**Task**
Retype exactly the lines that run from the line with "Given: Select the WT 65 value text box" to the final line of the entries, keeping both ends and nothing else.

**Source data**
────────────────

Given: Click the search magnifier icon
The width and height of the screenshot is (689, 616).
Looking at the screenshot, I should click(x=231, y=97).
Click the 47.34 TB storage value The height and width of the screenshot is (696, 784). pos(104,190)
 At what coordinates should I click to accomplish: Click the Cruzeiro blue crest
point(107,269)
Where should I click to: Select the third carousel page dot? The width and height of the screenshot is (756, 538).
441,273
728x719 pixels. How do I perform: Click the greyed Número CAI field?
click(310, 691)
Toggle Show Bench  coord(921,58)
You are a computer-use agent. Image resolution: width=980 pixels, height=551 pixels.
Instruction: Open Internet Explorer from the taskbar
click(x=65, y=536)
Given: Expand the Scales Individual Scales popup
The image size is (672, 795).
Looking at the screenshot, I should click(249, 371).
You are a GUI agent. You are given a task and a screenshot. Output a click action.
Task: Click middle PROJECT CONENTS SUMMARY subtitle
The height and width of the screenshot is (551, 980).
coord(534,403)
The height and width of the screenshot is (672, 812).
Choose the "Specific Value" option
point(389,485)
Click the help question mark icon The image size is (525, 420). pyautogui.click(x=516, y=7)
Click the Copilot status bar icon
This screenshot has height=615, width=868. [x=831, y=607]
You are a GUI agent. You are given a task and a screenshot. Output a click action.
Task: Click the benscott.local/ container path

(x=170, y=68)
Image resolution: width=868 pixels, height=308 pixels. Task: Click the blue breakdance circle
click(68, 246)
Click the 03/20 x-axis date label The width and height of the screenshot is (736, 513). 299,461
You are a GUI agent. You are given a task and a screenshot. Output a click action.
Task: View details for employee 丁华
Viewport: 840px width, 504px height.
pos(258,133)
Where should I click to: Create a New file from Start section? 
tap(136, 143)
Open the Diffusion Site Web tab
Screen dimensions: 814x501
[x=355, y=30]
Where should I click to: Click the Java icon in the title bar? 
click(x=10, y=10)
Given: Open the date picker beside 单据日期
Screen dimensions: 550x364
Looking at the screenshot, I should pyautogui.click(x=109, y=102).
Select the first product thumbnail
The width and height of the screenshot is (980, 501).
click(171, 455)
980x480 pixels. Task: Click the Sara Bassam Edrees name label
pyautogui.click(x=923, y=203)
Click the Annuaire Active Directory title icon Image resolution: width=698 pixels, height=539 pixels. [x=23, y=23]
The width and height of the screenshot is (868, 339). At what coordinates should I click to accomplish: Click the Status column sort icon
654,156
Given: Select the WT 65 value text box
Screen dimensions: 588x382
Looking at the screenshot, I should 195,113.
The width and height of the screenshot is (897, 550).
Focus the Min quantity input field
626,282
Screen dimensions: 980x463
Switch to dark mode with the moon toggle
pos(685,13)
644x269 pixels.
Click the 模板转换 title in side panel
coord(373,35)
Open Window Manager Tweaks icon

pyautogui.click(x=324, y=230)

────────────────

**Solution for this problem**
Given: Select the WT 65 value text box
Screen dimensions: 588x382
Looking at the screenshot, I should 195,113.
The width and height of the screenshot is (897, 550).
Focus the Min quantity input field
626,282
Screen dimensions: 980x463
Switch to dark mode with the moon toggle
pos(685,13)
644x269 pixels.
Click the 模板转换 title in side panel
coord(373,35)
Open Window Manager Tweaks icon

pyautogui.click(x=324, y=230)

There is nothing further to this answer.